**TASK PROMPT:** Please copy the last part of the entries exactly: the line that has "Kembali ke Beranda (180, 400)" and every line up to and including the end, nothing more.

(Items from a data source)
"""

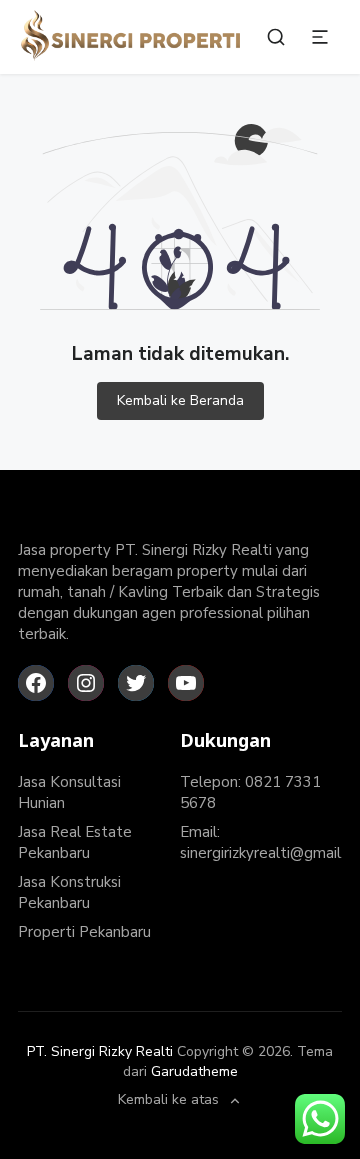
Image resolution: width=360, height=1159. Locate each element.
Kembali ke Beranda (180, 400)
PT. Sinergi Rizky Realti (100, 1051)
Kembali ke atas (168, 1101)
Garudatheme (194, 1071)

"""

**ANSWER TO THE PROBLEM:**
Kembali ke Beranda (180, 400)
PT. Sinergi Rizky Realti (100, 1051)
Kembali ke atas (168, 1101)
Garudatheme (194, 1071)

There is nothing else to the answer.